= Extracted entries =
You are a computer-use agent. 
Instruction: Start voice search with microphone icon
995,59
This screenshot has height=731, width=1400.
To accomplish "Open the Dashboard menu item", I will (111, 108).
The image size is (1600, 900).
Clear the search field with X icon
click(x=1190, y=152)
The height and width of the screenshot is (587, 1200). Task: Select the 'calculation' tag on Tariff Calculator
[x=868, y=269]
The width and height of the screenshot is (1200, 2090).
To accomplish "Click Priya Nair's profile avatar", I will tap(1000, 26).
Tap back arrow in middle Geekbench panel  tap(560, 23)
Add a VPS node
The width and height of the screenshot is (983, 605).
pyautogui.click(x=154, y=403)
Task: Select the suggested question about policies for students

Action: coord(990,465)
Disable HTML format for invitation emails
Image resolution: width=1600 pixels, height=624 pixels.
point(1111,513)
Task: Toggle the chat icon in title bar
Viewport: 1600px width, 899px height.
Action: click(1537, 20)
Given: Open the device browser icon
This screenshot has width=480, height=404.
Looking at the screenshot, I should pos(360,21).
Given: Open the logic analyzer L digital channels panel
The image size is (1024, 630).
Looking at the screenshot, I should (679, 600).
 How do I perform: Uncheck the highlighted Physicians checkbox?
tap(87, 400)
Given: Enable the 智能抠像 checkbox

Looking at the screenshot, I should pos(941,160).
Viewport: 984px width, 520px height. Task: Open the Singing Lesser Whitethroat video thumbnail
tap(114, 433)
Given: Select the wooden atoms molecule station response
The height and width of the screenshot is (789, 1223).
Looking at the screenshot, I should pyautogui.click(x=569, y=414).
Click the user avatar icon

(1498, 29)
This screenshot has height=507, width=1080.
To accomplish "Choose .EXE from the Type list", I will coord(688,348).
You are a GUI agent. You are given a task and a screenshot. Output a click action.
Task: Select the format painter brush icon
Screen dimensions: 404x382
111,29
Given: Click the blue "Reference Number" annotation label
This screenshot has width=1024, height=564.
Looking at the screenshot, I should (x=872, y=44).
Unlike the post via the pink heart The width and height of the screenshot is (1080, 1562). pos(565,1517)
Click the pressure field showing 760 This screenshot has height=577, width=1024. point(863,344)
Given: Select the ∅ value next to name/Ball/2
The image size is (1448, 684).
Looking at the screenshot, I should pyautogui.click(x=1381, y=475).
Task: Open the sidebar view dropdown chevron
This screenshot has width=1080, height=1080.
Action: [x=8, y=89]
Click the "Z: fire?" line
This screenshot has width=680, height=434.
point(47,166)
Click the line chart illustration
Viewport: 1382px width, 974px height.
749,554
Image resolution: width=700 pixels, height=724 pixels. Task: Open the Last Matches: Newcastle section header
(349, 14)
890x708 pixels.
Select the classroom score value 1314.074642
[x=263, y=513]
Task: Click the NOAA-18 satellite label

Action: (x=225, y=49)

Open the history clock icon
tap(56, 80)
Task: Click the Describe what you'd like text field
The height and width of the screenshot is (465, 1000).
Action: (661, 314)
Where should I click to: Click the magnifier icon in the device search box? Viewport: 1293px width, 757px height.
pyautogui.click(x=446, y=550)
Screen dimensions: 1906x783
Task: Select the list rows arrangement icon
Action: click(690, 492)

= The problem =
Repeat every record, keeping each word and mark exactly as it is.

= Solution =
You are a computer-use agent. 
Instruction: Start voice search with microphone icon
995,59
This screenshot has height=731, width=1400.
To accomplish "Open the Dashboard menu item", I will (111, 108).
The image size is (1600, 900).
Clear the search field with X icon
click(x=1190, y=152)
The height and width of the screenshot is (587, 1200). Task: Select the 'calculation' tag on Tariff Calculator
[x=868, y=269]
The width and height of the screenshot is (1200, 2090).
To accomplish "Click Priya Nair's profile avatar", I will tap(1000, 26).
Tap back arrow in middle Geekbench panel  tap(560, 23)
Add a VPS node
The width and height of the screenshot is (983, 605).
pyautogui.click(x=154, y=403)
Task: Select the suggested question about policies for students

Action: coord(990,465)
Disable HTML format for invitation emails
Image resolution: width=1600 pixels, height=624 pixels.
point(1111,513)
Task: Toggle the chat icon in title bar
Viewport: 1600px width, 899px height.
Action: click(1537, 20)
Given: Open the device browser icon
This screenshot has width=480, height=404.
Looking at the screenshot, I should pos(360,21).
Given: Open the logic analyzer L digital channels panel
The image size is (1024, 630).
Looking at the screenshot, I should (679, 600).
 How do I perform: Uncheck the highlighted Physicians checkbox?
tap(87, 400)
Given: Enable the 智能抠像 checkbox

Looking at the screenshot, I should pos(941,160).
Viewport: 984px width, 520px height. Task: Open the Singing Lesser Whitethroat video thumbnail
tap(114, 433)
Given: Select the wooden atoms molecule station response
The height and width of the screenshot is (789, 1223).
Looking at the screenshot, I should pyautogui.click(x=569, y=414).
Click the user avatar icon

(1498, 29)
This screenshot has height=507, width=1080.
To accomplish "Choose .EXE from the Type list", I will coord(688,348).
You are a GUI agent. You are given a task and a screenshot. Output a click action.
Task: Select the format painter brush icon
Screen dimensions: 404x382
111,29
Given: Click the blue "Reference Number" annotation label
This screenshot has width=1024, height=564.
Looking at the screenshot, I should (x=872, y=44).
Unlike the post via the pink heart The width and height of the screenshot is (1080, 1562). pos(565,1517)
Click the pressure field showing 760 This screenshot has height=577, width=1024. point(863,344)
Given: Select the ∅ value next to name/Ball/2
The image size is (1448, 684).
Looking at the screenshot, I should pyautogui.click(x=1381, y=475).
Task: Open the sidebar view dropdown chevron
This screenshot has width=1080, height=1080.
Action: [x=8, y=89]
Click the "Z: fire?" line
This screenshot has width=680, height=434.
point(47,166)
Click the line chart illustration
Viewport: 1382px width, 974px height.
749,554
Image resolution: width=700 pixels, height=724 pixels. Task: Open the Last Matches: Newcastle section header
(349, 14)
890x708 pixels.
Select the classroom score value 1314.074642
[x=263, y=513]
Task: Click the NOAA-18 satellite label

Action: (x=225, y=49)

Open the history clock icon
tap(56, 80)
Task: Click the Describe what you'd like text field
The height and width of the screenshot is (465, 1000).
Action: (661, 314)
Where should I click to: Click the magnifier icon in the device search box? Viewport: 1293px width, 757px height.
pyautogui.click(x=446, y=550)
Screen dimensions: 1906x783
Task: Select the list rows arrangement icon
Action: click(690, 492)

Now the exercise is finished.